При всей приверженности Плутарха к идеалам старинного народовластия, когда, как ему думалось, судьбу греков и римлян решали действительно лучшие граждане, а не беспринципные демагоги и развращенная их подачками чернь, борьба за демократию была для него несовместима с коварством и предательством. И поэтому, отдавая должное Марку Бруту, возглавившему заговор против Цезаря, он не может отделаться от мысли о том, что все равно это было «ужасное деяние». И в отличие от древнего Брута, который положил конец царскому правлению и передал власть сенату и народу, убийца Цезаря выглядит у него чем-то подобным Оресту — матереубийце из трагедии Софокла. Ведь в Риме было всем известно, что в молодые годы Цезарь находился в связи с Сервилией, матерью Брута, которая была в него без памяти влюблена, от этой любви и родился будущий непримиримый республиканец. И, может быть, именно поэтому осаждаемый заговорщиками, отбиваясь от них, Цезарь перестал сопротивляться, увидев Брута с обнаженным мечом — «накинул на голову тогу и подставил себя под удары». За непримиримой яростью, с которой убивали друг друга сторонники различных форм правления, стояла объективная необходимость смены этих форм, необходимость установления единовластия, превращения республики в империю как единственного средства продлить само существование греко-римского мира, но об этом Плутарх не пишет. Он рассуждает, сравнивает, обстоятельно живописует, приводит малоизвестные подробности, избегая главного вывода о том, что вся человеческая история (так же как и варварское существование племен, не знающих городской жизни) — это прежде всего взаимоистребление. Можно было бы сказать, что таким образом перегруженное сообщество освобождается от лишних, от тех, на кого не хватает жизненных благ. Но даже когда и лишних вроде бы не было, когда греков, а затем и римлян становилось всё меньше, взаимное уничтожение не прекращалось до тех пор, пока освободившееся жизненное пространство не заняли другие.

_ _ _ _ _ _ _

**ЦЕЛЬ ЗАДАНИЯ:** Определите, согласуются ли с текстом о Плутархе следующие утверждения: 1. Сервилия была матерью Брута. 2. Плутарх прямо пишет о необходимости превращения республики в империю. 3. Увидев Брута с обнаженным мечом, Цезарь продолжил сопротивляться. На каждое утверждение ответьте «да» или «нет» и приведите точную цитату из текста, на которой основан ответ.

_ _ _ _ _ _ _

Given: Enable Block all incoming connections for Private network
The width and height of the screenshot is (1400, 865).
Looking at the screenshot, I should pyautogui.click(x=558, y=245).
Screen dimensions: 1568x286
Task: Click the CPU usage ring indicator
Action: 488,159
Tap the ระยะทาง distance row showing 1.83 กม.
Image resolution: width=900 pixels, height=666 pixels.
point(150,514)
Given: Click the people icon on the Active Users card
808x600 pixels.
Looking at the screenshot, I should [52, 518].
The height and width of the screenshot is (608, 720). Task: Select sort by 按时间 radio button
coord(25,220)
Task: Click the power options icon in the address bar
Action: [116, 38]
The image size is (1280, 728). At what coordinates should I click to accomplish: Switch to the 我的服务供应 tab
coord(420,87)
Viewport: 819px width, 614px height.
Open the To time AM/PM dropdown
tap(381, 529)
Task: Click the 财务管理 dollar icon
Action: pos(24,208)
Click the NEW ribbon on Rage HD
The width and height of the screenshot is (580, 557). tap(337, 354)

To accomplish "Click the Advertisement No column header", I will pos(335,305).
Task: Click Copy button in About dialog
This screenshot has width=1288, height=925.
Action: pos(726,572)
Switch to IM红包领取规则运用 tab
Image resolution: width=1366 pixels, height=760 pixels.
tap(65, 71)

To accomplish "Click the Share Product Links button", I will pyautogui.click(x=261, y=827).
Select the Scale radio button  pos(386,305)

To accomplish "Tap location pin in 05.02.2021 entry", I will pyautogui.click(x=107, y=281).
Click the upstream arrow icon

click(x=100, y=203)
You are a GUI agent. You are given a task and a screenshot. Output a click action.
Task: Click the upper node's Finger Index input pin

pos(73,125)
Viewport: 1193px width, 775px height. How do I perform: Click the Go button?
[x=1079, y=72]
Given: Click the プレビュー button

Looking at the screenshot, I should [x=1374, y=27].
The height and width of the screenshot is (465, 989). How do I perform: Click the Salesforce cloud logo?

_ _ _ _ _ _ _

**РЕЗУЛЬТАТ ВЫПОЛНЕНИЯ:**
1. Да: «в молодые годы Цезарь находился в связи с Сервилией, матерью Брута».
2. Нет: «но об этом Плутарх не пишет».
3. Нет: «Цезарь перестал сопротивляться, увидев Брута с обнаженным мечом».